A Pueo Sighting In Russia
Believe it or not, there’s been a pueo sighting in Russia. It was seen gliding swiftly on the surface of a calm body of water, out-racing its nearest peer before slowly pulling away.
But on this occasion there was no prey, and this pueo wasn’t a predator. In fact, it wasn’t even a Hawaiian owl.
Kamanu Composites’ popular OC-1 (one-man canoe) named the Pueo has landed in Russia and quickly has become the vessel of choice for Russian paddlers.
“We’re really excited to be a part of the birth of outrigger canoeing in Vladivostok, and it’s especially exciting to feel as if we’re doing our part to reverse the trade imbalance,” says Luke Evslin of Kailua-based company Kamanu Composites. “Since most outrigger canoes and other manufactured goods head east across the Pacific after being built in China, it’s a great feeling to be sending them back westward after being built in Hawaii.”

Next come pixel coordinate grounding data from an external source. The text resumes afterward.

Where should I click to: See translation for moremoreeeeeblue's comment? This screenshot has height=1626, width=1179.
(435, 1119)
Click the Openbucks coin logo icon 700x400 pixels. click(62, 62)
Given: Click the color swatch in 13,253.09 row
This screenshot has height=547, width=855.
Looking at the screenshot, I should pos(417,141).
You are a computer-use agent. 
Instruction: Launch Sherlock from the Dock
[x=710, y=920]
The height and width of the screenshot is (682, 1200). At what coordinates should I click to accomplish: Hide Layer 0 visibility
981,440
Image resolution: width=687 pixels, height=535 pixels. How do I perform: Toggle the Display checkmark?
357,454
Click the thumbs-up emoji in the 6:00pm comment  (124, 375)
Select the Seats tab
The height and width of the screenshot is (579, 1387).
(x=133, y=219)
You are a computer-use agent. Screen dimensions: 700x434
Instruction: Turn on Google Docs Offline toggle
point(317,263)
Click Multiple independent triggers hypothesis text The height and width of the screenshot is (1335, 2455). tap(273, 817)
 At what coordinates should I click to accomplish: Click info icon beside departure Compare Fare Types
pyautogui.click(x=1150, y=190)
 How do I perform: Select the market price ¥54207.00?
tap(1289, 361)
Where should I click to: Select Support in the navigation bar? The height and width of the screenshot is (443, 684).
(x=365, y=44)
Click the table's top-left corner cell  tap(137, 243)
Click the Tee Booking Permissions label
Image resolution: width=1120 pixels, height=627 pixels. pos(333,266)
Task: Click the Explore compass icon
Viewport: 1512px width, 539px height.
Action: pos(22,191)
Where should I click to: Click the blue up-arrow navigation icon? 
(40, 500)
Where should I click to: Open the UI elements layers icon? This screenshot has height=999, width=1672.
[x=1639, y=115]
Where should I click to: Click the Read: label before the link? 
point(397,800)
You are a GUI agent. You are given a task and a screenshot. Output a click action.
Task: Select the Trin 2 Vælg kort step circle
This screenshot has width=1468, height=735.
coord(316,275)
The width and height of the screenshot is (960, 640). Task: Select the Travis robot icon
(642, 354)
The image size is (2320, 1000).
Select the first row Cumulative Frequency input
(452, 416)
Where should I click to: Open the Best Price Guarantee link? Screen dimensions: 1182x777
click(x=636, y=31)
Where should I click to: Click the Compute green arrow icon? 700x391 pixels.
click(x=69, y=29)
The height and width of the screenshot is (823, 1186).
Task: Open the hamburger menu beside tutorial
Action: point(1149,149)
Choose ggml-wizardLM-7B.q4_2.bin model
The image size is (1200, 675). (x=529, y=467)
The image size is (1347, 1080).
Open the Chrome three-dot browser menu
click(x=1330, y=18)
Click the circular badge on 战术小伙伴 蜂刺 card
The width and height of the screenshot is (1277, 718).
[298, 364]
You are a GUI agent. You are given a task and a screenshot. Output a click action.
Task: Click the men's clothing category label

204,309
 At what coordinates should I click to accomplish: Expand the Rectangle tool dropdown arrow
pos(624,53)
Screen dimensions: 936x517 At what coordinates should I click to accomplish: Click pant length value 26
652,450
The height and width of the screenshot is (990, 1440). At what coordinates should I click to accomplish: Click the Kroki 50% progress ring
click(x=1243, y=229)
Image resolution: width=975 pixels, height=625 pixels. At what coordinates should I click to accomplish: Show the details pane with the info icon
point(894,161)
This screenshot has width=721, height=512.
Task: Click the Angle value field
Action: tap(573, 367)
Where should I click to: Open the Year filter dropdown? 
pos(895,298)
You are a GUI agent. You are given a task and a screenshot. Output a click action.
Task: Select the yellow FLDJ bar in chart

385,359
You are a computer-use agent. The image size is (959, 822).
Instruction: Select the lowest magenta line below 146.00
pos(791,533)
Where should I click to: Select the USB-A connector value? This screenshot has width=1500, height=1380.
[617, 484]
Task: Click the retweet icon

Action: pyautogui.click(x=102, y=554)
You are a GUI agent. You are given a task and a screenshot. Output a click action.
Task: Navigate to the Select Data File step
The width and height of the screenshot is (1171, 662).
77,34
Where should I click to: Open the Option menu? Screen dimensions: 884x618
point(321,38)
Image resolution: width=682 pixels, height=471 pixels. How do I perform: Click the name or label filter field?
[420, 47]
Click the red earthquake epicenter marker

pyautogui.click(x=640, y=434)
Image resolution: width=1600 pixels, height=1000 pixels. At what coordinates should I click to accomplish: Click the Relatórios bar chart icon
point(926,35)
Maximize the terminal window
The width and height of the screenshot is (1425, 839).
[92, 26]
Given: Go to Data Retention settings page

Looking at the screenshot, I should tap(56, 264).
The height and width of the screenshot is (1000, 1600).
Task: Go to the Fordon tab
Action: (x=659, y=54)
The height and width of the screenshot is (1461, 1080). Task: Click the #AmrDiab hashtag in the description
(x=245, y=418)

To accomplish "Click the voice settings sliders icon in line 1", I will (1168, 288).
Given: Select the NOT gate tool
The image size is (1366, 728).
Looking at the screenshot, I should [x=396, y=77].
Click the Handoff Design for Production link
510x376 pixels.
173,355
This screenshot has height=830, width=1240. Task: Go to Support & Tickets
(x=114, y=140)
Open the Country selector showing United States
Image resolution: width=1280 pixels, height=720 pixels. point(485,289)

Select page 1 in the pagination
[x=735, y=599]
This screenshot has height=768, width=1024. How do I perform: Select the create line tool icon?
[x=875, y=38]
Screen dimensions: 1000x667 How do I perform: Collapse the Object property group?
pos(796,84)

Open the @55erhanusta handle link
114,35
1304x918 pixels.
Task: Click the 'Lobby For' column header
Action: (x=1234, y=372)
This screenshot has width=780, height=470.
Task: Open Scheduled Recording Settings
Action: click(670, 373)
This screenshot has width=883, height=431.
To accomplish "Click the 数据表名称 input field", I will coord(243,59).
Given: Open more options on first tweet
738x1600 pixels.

The Kamanu Composites crew recently wrapped up work on several canoes to be shipped to Russia in mid-March. Evslin says Russian paddlers learned about the Hawaii-made product thanks to the company’s strong relationships in Asia.
“We regularly ship to Hong Kong, and our representative from there distributes the Pueo throughout Asia,” he explains. “Without our knowledge, one of those canoes ended up going to Russia.”
A few months ago, Russian paddlers held their first OC-1 race and, according to Evslin, “The guy in the Pueo won.” You can watch a video clip of the event’s final heat on YouTube at: youtube.com/watch?v=a57DUeBMeHY&app=desktop.
“It’s all very flat water,” says Evslin of the conditions in Russia. “These guys are often Olympic-level athletes from related disciplines, and they’re just entering into outrigger canoeing.”
The rest, as they say, is history. The vessel has become an instant hit, and the company couldn’t be more pleased.
“It was a pleasant surprise for us because we had no idea that there even was a Pueo in Vladivostok,” chuckles Evslin. “Shortly after that race, five Russian paddlers contacted us interested in bringing in a small shipment of canoes. And since then we’ve cultivated a good relationship.”
Three friends who grew up on Kauai – Evslin, Keizo Gates and Kelly Foster – founded Kamanu Composites in 2007. Today, the local company employs more than 20 people and has assembled a team of some of the world’s top paddlers.
“We have licensed manufacturers in Australia and France, so the Pueo is very common Down Under and throughout Europe,” Evslin says proudly. “We ship very regularly from our shop in Kailua to Hong Kong, Japan, California, Washington and Canada. We’ve also shipped to Brazil, Tahiti, Arizona, Florida, Massachusetts, New York and Oklahoma.”
And now Russia is their newest connection. Evslin says their expanding customer base shows how quickly the sport is growing and evolving internationally.
Evslin adds that one of the most exciting things to happen recently is the explosion of open-class canoes. For the last 50 years, Hawaiian outrigger canoe design has been tightly regulated, and since most international race associations were modeled after Hawaii, they adopted our stringent design restrictions.
The Pa’a ‘Eono, an open-class iron race (the six paddlers who start and finish the race) across the Molokai Channel, changed things and allowed canoe designers to build outrigger canoes with very little restrictions.
“As soon as these canoes appeared, basically every race association around the world outside of Hawaii embraced them because they’re lighter, faster and safer,” says Evslin. “This year, for the first time, Oahu Hawaiian Canoe Racing Association voted to allow open-class canoes on the same starting line as spec canoes, meaning that we’ve just entered a revolution in canoe design. The open class makes the sport more fun and accessible, and I believe will go a long way to expanding its appeal worldwide.”
And with expansion comes stronger ties to Hawaii and stronger relationships with the rest of the world.